I now have obnoxious GIRLS pestering me. One keeps texting me and BEGGING me to call her, regardless of how many times I say no. One keeps asking over and over again for nudes and tells me "the chat isn't working, I didn't get your message" repeatedly. No, sweetheart, the chat works fine. I just don't dignify "pleeeease it'll be fun!" with a response. Ugh.

Wednesday, June 1, 2011

Does anyone else share in my confusion?



Click the picture for a better view.

I tried to post this yesterday, but Blogger didn't feel like it.

It's not like it's anything remotely new or unique, but I still can't wrap my head around how guys respond to "Sorry, I have a boyfriend" with "He doesn't have to know." This one guy is from Boston and he looks like a short-haired scrawny version of Lil Jon (OKAY) and when I told him about my boyfriend, he said he likes a challenge. Ugh.

So anyhow, he's been on me to hang out this week, and I told him just to pick a place and a night and I'll try and work it in. It's a pretty busy week for me. He chose a night I have rehearsal for the musical I'm in, so I told him I'd be getting there early (we rehearse at a public park) and he could come down and chill for a little while if he wanted to. He said it's not worth coming all the way down here for just a few hours, and I told him that quite frankly, I didn't know why he'd want to drive all the down here anyway.
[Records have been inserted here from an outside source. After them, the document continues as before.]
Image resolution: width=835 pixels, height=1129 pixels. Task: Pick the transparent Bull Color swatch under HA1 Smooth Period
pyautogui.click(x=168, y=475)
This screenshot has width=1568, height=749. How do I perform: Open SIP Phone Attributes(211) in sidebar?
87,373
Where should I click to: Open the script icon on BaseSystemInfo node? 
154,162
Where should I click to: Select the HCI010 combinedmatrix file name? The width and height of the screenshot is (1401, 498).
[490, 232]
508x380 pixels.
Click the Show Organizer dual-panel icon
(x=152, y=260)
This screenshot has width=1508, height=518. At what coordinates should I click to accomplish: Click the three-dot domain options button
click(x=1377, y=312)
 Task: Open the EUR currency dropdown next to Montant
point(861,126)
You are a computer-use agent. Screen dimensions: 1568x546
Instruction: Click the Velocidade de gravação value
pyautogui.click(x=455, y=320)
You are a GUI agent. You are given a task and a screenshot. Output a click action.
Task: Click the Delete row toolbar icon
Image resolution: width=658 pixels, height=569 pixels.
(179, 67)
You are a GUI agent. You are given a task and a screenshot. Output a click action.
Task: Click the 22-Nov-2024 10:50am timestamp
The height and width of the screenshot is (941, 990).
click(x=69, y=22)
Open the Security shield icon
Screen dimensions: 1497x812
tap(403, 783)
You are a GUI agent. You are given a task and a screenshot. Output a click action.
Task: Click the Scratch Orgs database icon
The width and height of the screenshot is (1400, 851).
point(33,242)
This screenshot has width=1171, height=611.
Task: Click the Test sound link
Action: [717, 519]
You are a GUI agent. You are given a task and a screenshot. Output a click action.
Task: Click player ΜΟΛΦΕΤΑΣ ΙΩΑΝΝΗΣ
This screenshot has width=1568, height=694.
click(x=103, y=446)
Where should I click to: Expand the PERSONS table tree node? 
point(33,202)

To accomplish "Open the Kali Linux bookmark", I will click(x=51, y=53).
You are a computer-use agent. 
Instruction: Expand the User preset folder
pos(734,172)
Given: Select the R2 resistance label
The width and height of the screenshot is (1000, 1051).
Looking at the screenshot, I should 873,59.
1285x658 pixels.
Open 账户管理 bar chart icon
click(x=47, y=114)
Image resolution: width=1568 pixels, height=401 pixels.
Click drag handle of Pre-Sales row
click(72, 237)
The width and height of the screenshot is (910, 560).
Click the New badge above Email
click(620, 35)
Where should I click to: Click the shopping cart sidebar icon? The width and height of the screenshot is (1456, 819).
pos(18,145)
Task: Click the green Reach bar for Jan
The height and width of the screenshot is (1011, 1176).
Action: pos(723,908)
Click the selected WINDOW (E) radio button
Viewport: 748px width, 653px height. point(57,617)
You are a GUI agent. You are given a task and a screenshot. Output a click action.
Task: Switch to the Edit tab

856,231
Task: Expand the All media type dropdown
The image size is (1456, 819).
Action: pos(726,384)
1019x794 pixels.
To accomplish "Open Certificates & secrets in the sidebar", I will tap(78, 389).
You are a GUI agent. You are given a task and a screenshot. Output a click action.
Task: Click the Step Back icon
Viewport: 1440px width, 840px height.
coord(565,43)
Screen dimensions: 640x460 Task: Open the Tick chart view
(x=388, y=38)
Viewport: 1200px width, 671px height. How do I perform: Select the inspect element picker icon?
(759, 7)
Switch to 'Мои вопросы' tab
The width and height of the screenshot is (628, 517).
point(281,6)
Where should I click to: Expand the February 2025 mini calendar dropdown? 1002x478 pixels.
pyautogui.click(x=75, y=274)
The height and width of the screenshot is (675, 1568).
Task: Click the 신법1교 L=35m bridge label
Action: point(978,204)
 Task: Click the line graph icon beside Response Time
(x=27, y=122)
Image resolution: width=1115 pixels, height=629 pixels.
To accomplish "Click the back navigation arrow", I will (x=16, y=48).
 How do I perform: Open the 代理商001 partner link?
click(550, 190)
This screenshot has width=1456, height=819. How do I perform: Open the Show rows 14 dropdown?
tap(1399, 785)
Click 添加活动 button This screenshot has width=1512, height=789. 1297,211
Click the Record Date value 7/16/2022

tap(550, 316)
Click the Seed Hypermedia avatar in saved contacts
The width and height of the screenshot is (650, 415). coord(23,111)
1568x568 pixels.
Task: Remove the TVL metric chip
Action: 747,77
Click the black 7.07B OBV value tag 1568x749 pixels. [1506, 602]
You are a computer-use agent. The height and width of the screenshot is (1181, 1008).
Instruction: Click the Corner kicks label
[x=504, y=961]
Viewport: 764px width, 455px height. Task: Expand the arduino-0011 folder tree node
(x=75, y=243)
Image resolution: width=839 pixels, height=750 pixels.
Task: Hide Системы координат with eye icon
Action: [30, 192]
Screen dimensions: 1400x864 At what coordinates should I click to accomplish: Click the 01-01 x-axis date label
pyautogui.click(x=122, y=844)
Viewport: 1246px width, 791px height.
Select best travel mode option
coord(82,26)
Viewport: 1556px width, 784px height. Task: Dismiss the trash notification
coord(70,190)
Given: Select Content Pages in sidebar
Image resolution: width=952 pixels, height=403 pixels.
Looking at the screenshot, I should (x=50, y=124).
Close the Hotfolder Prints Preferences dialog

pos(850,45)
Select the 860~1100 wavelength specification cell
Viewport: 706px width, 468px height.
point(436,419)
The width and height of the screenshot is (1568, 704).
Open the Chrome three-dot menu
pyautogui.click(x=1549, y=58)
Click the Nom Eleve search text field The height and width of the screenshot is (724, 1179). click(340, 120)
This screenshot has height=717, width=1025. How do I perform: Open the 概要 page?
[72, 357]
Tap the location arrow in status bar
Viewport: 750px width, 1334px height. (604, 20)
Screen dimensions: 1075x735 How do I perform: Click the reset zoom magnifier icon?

I was expecting him to say something nice about me, but he says "Get some drinks and maybe go to a hotel". I literally laughed out loud.

1.) I would already have to be drunk to agree to start drinking with some sketchy ass dude.

2.) He would then have to buy me the ENTIRE bottle of tequila to talk me into going back to a hotel with him. (And I have no doubt that's exactly what he's counting on!)

3.) Since I can't even legally drink yet(something else this guy should know without asking, since it's all over my profile and every message I send him), this guy's not gonna get to see me drop that ass to the flo'. :P

Monday, May 30, 2011

OH SWEET MERCIFUL JESUS

Somehow I managed to stumble onto this girl's (WARNING: Adult Content. May not be suitable for those who are easily offended or have eyeballs) profile. She not only brags about how she pretty much invented sex, but that she CHARGES for it to pay for school. AGGHH PROSTITUTION. I'm offended on a legal level but on an aesthetic level I kind of want to die.